Monday, August 29, 2016

Get Lost

Years (and years and years) ago I attend a class about how to share your faith. Rather than suggesting that we start with a Gospel presentation, the teacher said that we should begin by asking questions. Supposedly, as we probed the other persons' belief system, they themselves would begin to recognize that they were lost. The point was that we needed to help people recognize that they were "lost" before we could tell them how to be "found."

In a sense, going to seminary has been doing a similar thing to me. It has been helping me get "lost."

Since I was practically born on the second pew of a church, I've spent most of my life feeling "found." I knew what Christians believed. I knew what one must do to be saved. I knew how salvation had been wrought. I knew what the Bible said. I knew (basically) what the Bible meant. I was as found as found could be.

Or so I thought.

But class by class, things began to unravel. Questions--BIG questions--started looming large. Doubts moved in and set up house.

I'm not alone. Thankfully, I have an amazing group of colleagues by my side, a cohort of ministers who are muddling through right along side of me. They challenge me, inspire me, undo me, nourish me, and comfort me. We have gone to the brink together.

During one class, while peering out over a steep precipice of unknowns, one of my classmates became ashen. Noticing his fallen countenence, our professor asked, "What's wrong? What are you thinking?"

To which my classmate replied, "I'm just wondering how in the world I'm going to preach this stuff to my church!"

Our professor exploded, "DON'T PREACH THIS STUFF!!! This is just the stuff with which YOU must wrestle if you are ever to preach well."
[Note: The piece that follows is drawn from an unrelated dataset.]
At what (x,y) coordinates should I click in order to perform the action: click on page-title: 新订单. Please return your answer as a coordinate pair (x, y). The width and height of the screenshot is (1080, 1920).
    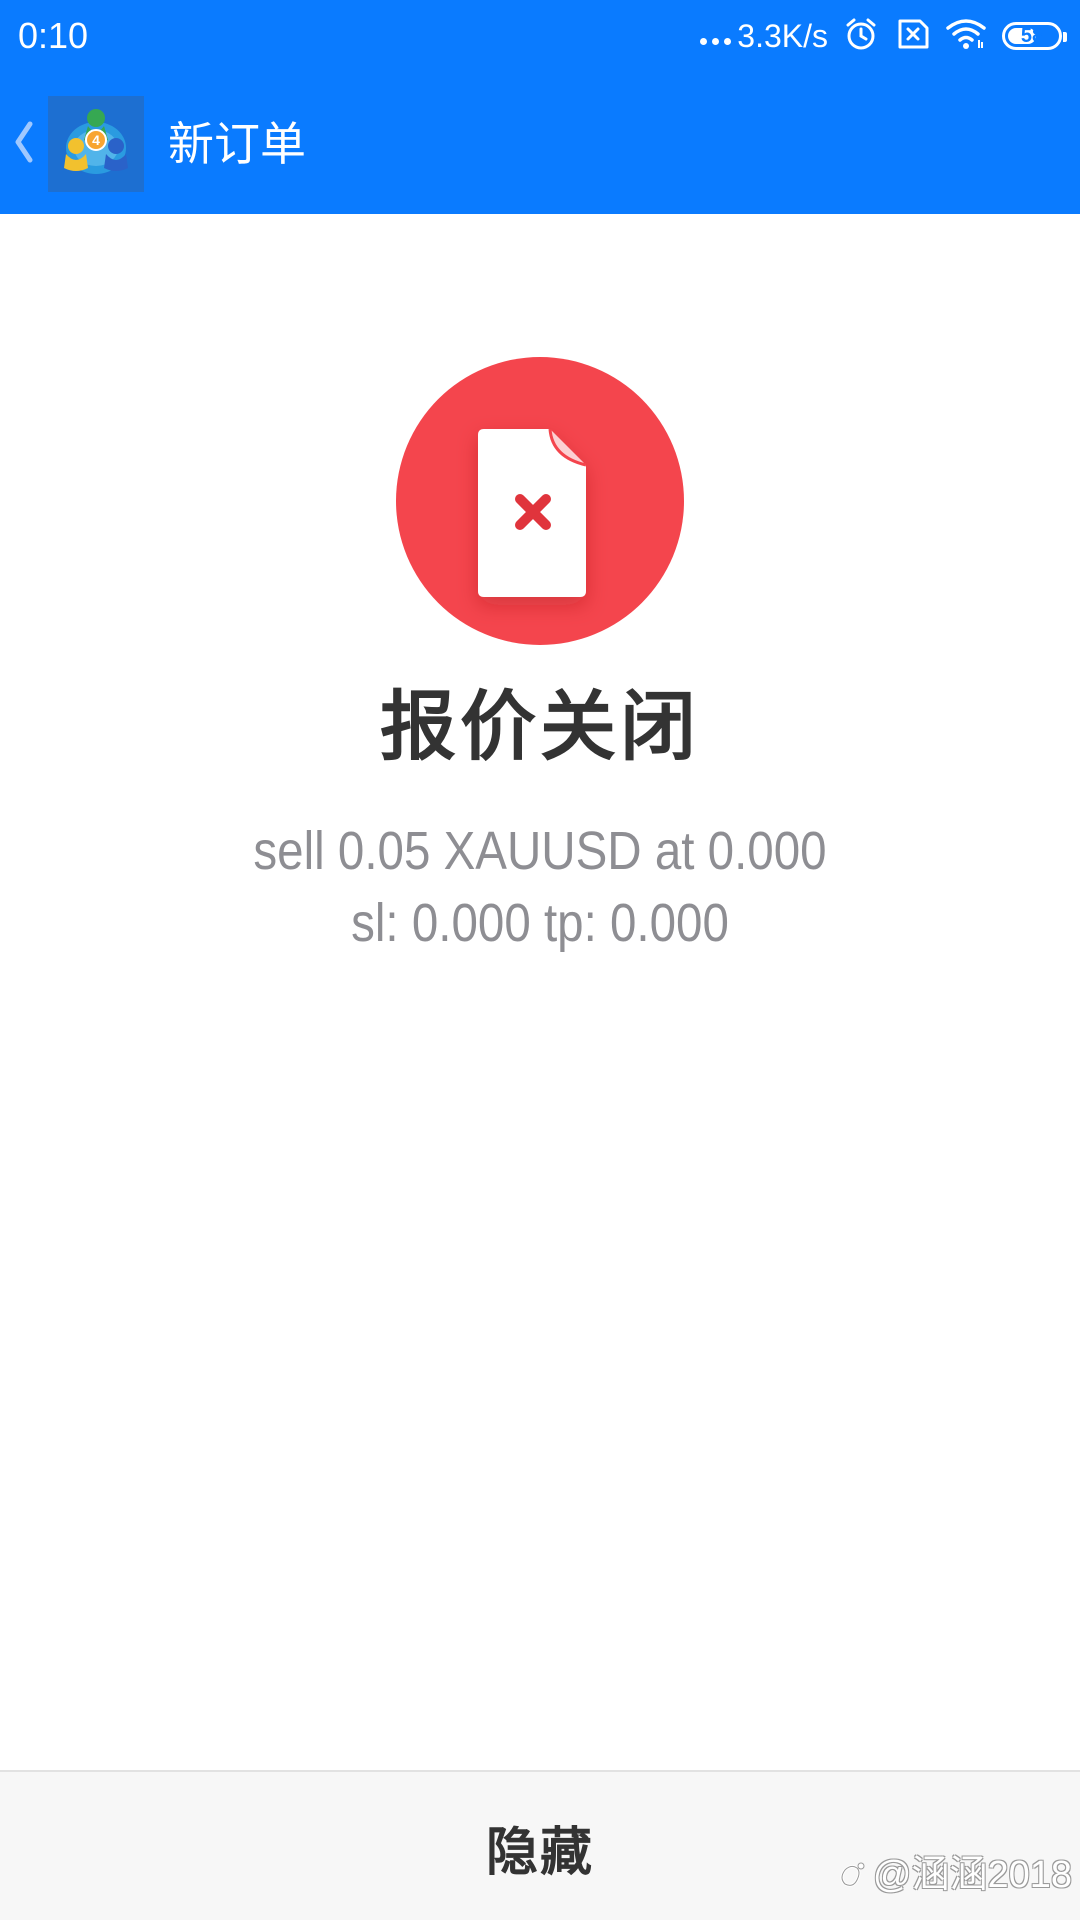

My professor wasn't advocating hiding essential doctrines or watering down the Gospel. He wasn't insinuating that your average everyday Christian doesn't have a genuine faith. He was simply reminding us that going to seminary is both a privilege and a responsibility. We are becoming theologians, guardians of orthodoxy for our generation. And as such, we better know what those who have gone before us thought, and how they arrived at their conclusions, and why (or if?) those conclusions matter. And frankly, that stuff is messy. I wish it were neat and tidy, but it just isn't. Because God entrusted His Good News to human beings, and He continues to do so.

My professor's point was that we have to let the hard, confusing, difficult truths inform us. And then we have to let the Spirit transform us. Then, and only then, might we be ready to attempt to preach--and to handle His awesome Word of Truth with the dignity and respect it so deserves.
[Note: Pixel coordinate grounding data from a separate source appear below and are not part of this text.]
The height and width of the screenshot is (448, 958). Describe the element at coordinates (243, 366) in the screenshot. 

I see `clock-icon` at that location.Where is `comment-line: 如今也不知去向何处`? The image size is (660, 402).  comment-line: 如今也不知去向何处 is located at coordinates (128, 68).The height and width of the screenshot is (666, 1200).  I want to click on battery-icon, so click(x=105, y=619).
This "informing and transforming" feels a lot like being lost. And yet...I have the sense that I am being found as well.

I have found a profound respect for Christian orthodoxy.

I have found a deeper sense of awe for the person of God.

I have found a greater appreciation for the Scriptures.

I have found a surer faith in a few Truths. I've discovered the essentials.

I have found a genuine admiration for the broad and diverse family of God.

And I'm learning that not all doubt is unhealthy. Some doubts keep me humble. Those doubts are gifts of grace.

In the end, learning about God does not take the place of experiencing God. Knowing about Jesus is not the same thing as knowing Jesus. Believing in the Spirit is not that same thing as living in the Spirit. And if there's one thing all the questions and doubts have driven me to do, it's to cling to the One who saved me.

In fact, I think of when Jesus healed the man who was born blind, and how everyone questioned the poor guy about HOW he was healed. He doesn't know how it happened. All he knows is, "I was blind, and now I see."

Before seminary, my faith was full of answers. Now my faith is full of questions. But one thing I know: I was blind, and now I see.

He found me, despite the doubts and questions.

Jesus changes my life. Jesus makes me whole. Jesus fills my heart. Jesus gives me pupose. Jesus enables me to love. Jesus makes me holy.

I'm not sure everyone must wrestle with the complexities of faith, but I'm sure that we all go through periods of doubt and questions. In those moments, I suppose we have to take our cue from Jacob, the Old Testament patriarch. We wrestle with God, but we don't let go. We might get wounded in the fight, but we hold on until the blessing comes.